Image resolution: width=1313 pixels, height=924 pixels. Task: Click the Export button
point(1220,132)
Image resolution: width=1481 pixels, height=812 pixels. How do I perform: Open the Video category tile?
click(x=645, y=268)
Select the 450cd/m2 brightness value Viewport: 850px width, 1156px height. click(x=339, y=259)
---------------
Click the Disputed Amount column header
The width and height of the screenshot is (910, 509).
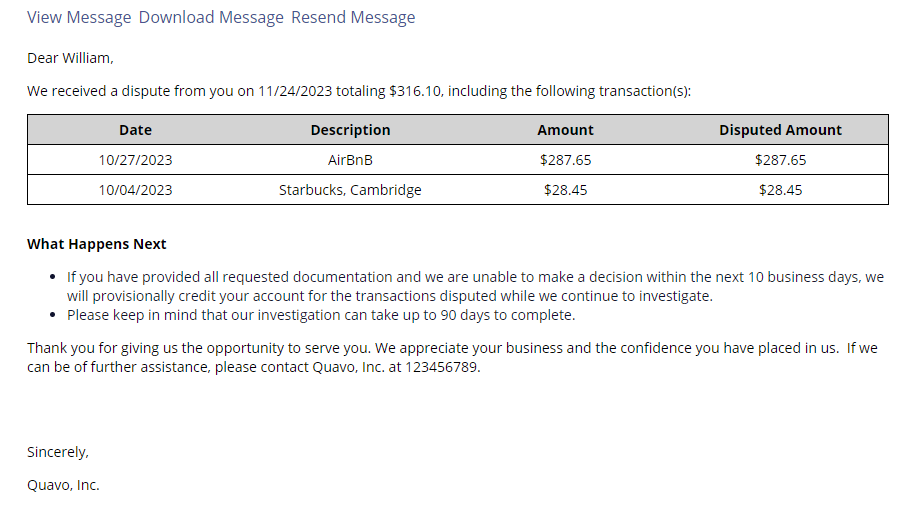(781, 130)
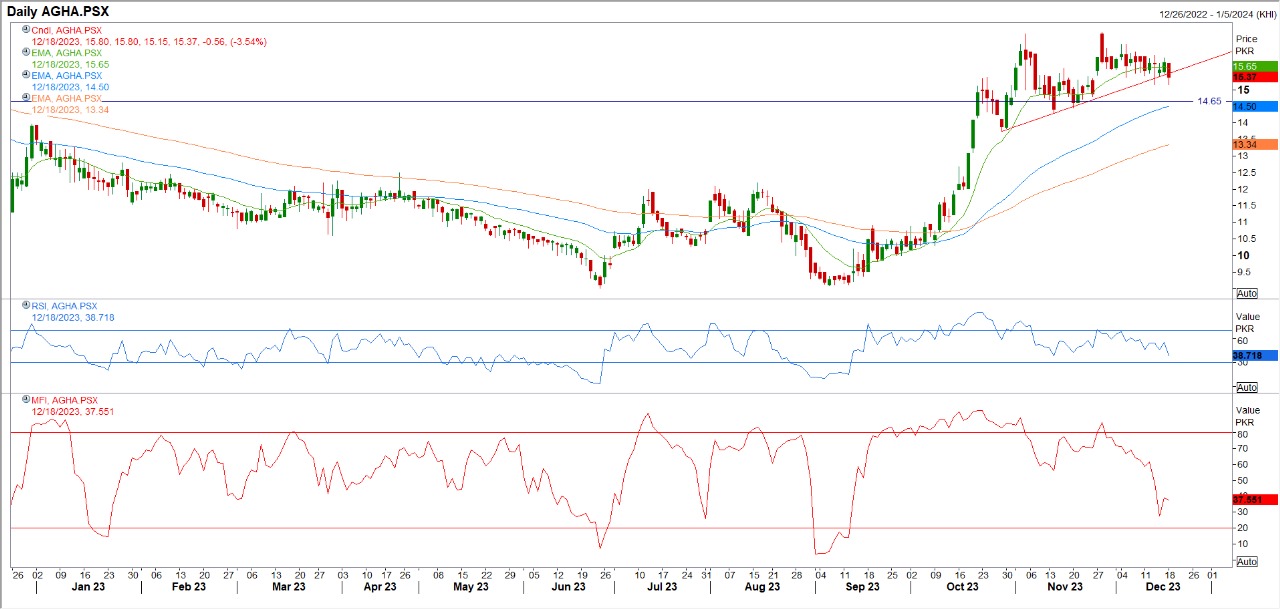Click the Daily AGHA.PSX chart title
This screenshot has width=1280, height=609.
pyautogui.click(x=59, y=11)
---------------
[Written task] Please scale the items from the line containing "Image resolution: width=1481" down through the line containing "Select the 450cd/m2", both ends included, and reproduce only those lines in full, requests and all. Multiply each coordinate in the answers by 0.35 and round to the nearest whole number, with halves rounding up. Leave every number in the requests unchanged.

[Reply]
Image resolution: width=1481 pixels, height=812 pixels. How do I perform: Open the Video category tile?
click(x=226, y=94)
Select the 450cd/m2 brightness value Viewport: 850px width, 1156px height. click(x=119, y=91)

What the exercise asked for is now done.